All’uscita dallo scalo romano, l’avvocata Alessandra Ballerini ha letto una dichiarazione condivisa da Alberto Trentini e dalla sua famiglia. Parole che restituiscono la complessità di una gioia segnata dalla sofferenza: “siamo felicissimi, ma la nostra felicità ha un prezzo altissimo. Non si possono cancellare questi interminabili 423 giorni”. Un messaggio che chiede rispetto e silenzio dopo il clamore mediatico, per permettere ai due uomini e ai loro cari di ricostruire una quotidianità fatta di serenità e libertà.
Il racconto della detenzione e le ferite invisibili
Sia Trentini sia Burlò hanno assicurato di non aver subito violenze fisiche, ma il peso della detenzione si è manifestato soprattutto sul piano psicologico. Mario Burlò ha raccontato la difficoltà di non poter parlare con i figli per quasi un anno, una prova che segna nel profondo qualsiasi genitore. “Ho perso trenta chili, ma non importa: l’importante è essere tornato e aver riabbracciato i miei ragazzi”, ha detto, descrivendo una prigionia che, pur senza percosse, ha lasciato cicatrici profonde.
La telefonata del Presidente Mattarella
Nel giorno del ritorno in Italia, non è mancato il gesto del Capo dello Stato. Il presidente Sergio Mattarella ha telefonato alla madre di Alberto Trentini, condividendo con lei la gioia dopo mesi di sofferenza. Un segnale istituzionale che ha voluto sottolineare la vicinanza dello Stato non solo sul piano politico, ma soprattutto umano.
L’impegno del governo per gli altri detenuti italiani
La liberazione di Trentini e Burlò non chiude il capitolo dei connazionali detenuti in Venezuela. Antonio Tajani ha ribadito che restano 42 italiani nelle carceri venezuelane, di cui 24 detenuti per motivi politici, molti con doppia cittadinanza italo-venezuelana. “Lavoriamo per riportarli tutti a casa”, ha assicurato il ministro, rivendicando il lavoro della diplomazia e delle strutture consolari impegnate senza sosta in un contesto complesso e delicato.

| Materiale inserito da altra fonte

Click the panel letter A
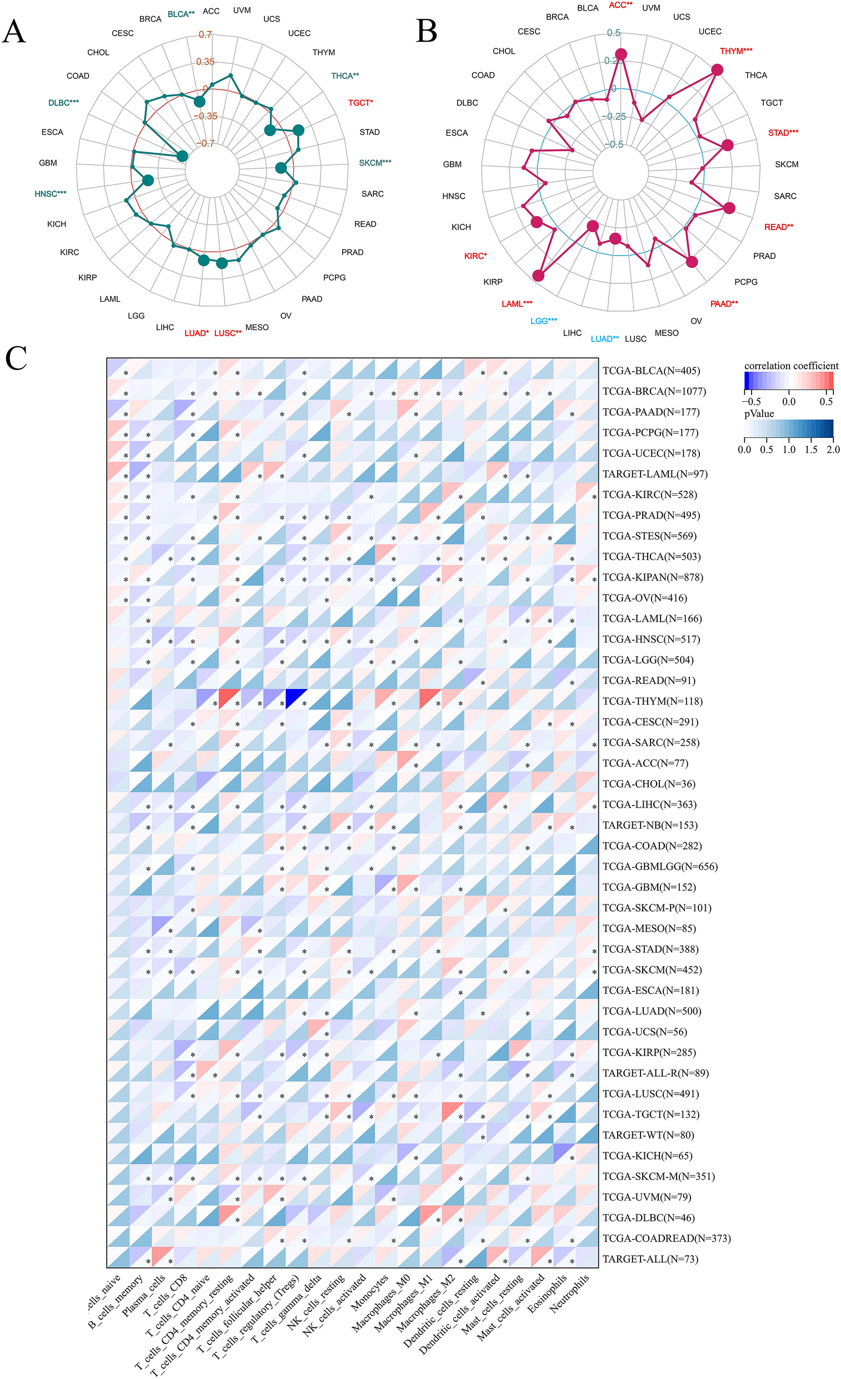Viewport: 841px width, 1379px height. pyautogui.click(x=14, y=32)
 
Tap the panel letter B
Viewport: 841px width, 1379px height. pyautogui.click(x=427, y=32)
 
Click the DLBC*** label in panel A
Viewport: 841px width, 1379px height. pyautogui.click(x=63, y=103)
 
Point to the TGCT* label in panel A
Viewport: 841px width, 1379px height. pyautogui.click(x=361, y=103)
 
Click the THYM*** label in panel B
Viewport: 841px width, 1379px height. pyautogui.click(x=736, y=51)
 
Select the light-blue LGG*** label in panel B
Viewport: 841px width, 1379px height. pyautogui.click(x=543, y=321)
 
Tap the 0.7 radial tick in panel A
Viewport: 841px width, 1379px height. pyautogui.click(x=206, y=34)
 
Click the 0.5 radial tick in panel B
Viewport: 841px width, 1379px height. pyautogui.click(x=614, y=33)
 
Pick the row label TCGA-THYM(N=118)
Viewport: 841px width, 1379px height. pyautogui.click(x=652, y=701)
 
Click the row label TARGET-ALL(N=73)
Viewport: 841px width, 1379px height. pyautogui.click(x=650, y=1259)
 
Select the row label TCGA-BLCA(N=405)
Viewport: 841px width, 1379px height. pyautogui.click(x=651, y=371)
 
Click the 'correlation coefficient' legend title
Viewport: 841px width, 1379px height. pyautogui.click(x=790, y=366)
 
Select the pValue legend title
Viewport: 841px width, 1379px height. pyautogui.click(x=759, y=413)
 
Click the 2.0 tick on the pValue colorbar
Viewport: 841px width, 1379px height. pyautogui.click(x=833, y=449)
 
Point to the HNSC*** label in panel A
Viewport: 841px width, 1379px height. pyautogui.click(x=51, y=194)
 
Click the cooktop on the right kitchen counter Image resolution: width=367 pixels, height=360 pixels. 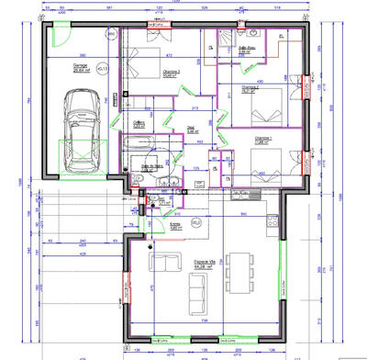pos(272,220)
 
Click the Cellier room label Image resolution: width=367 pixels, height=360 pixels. pos(139,122)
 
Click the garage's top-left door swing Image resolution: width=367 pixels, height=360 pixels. pos(58,32)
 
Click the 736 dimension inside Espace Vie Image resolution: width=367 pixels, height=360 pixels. pos(203,320)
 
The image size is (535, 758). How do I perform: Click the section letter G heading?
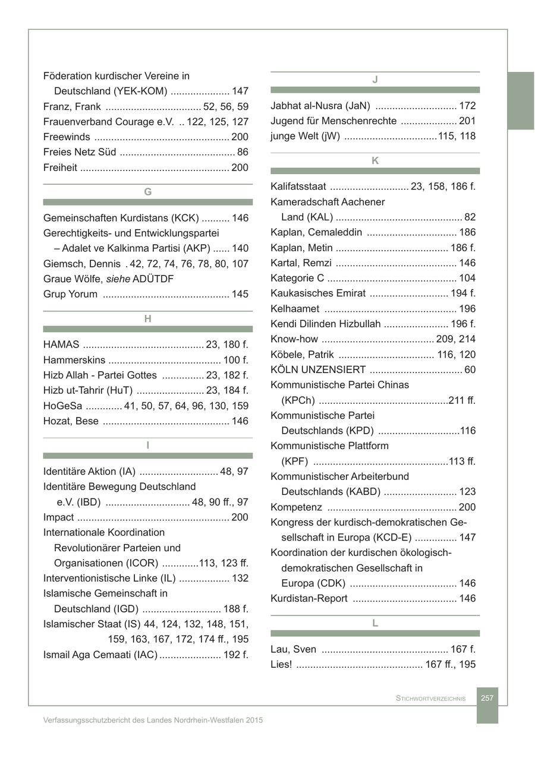pos(148,192)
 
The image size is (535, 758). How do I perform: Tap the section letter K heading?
pos(375,161)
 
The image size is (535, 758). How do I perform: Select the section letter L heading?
pos(375,623)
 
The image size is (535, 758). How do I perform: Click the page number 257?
pos(487,698)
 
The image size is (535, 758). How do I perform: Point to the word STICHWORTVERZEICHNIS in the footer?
pos(430,699)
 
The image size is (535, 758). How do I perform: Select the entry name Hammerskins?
pos(74,360)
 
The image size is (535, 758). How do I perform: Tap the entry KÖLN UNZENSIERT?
pos(318,370)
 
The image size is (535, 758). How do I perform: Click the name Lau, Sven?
pos(294,649)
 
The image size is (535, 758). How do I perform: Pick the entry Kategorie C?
pos(297,279)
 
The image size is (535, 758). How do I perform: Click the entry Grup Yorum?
pos(70,294)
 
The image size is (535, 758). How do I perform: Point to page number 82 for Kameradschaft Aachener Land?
pos(470,217)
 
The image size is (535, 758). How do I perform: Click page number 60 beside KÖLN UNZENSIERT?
pos(470,370)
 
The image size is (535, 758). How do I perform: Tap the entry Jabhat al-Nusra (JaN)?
pos(320,106)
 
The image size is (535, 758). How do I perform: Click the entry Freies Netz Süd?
pos(80,153)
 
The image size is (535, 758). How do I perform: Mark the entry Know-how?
pos(294,340)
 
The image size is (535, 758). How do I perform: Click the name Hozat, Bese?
pos(71,421)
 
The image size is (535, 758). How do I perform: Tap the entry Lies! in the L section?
pos(281,665)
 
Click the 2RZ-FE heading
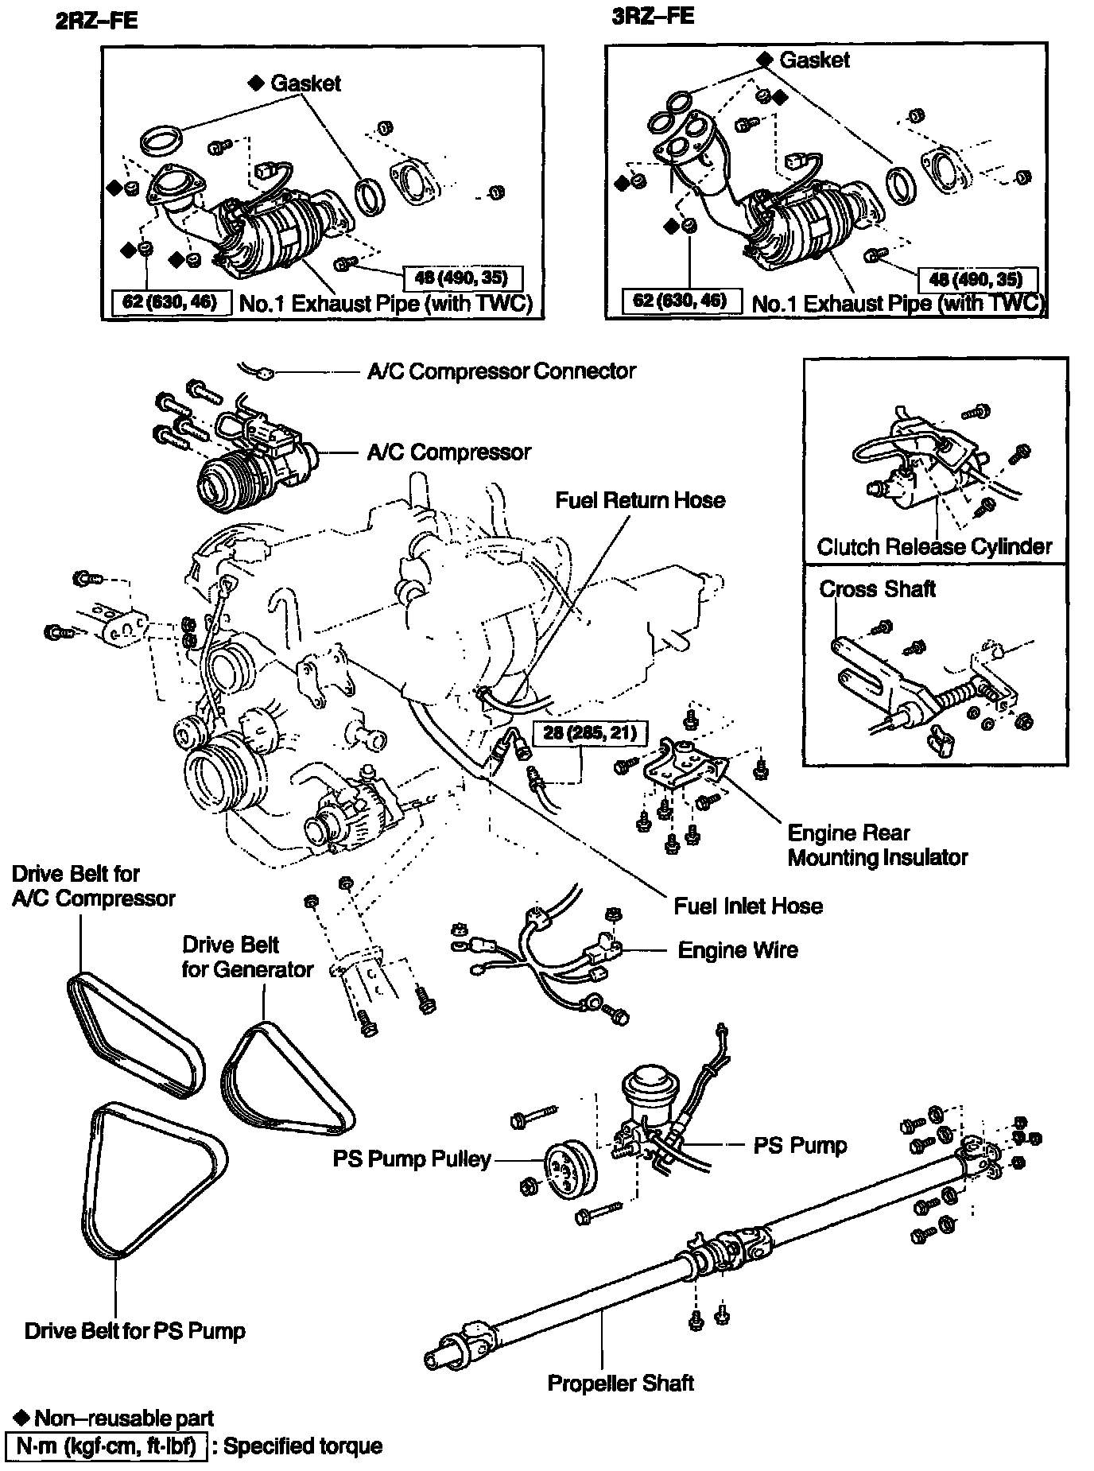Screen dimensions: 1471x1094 pos(96,21)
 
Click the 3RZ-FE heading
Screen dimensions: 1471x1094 pos(653,17)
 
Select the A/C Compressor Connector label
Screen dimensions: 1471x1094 pos(501,371)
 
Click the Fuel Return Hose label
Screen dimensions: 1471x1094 pos(640,500)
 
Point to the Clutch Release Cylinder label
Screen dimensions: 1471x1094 pos(934,547)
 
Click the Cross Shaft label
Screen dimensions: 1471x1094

Le reazioni politiche e il contesto internazionale
Alla notizia della liberazione hanno fatto seguito reazioni trasversali dal mondo politico. Angelo Bonelli, di Alleanza Verdi e Sinistra, ha espresso soddisfazione per il ritorno in libertà dei due italiani, riconoscendo il ruolo delle istituzioni, ma ha anche inserito la vicenda in un quadro più ampio di critica alle politiche internazionali e all’uso strumentale dei diritti umani nei conflitti globali. Un dibattito che accompagna inevitabilmente casi come questo, sospesi tra diplomazia, geopolitica e diritti fondamentali.
Un ritorno che apre uno spiraglio di speranza
Il lungo abbraccio ai familiari sulla pista di Ciampino, i sorrisi dei figli di Burlò e le lacrime della madre di Trentini sono diventati il simbolo di una liberazione che va oltre il dato politico. La vicenda di Alberto Trentini e Mario Burlò restituisce l’immagine di una sofferenza condivisa e di un lavoro diplomatico silenzioso, ma costante. Ora la speranza è che questo ritorno possa rappresentare un primo passo verso la liberazione di tutti gli altri italiani ancora detenuti in Venezuela.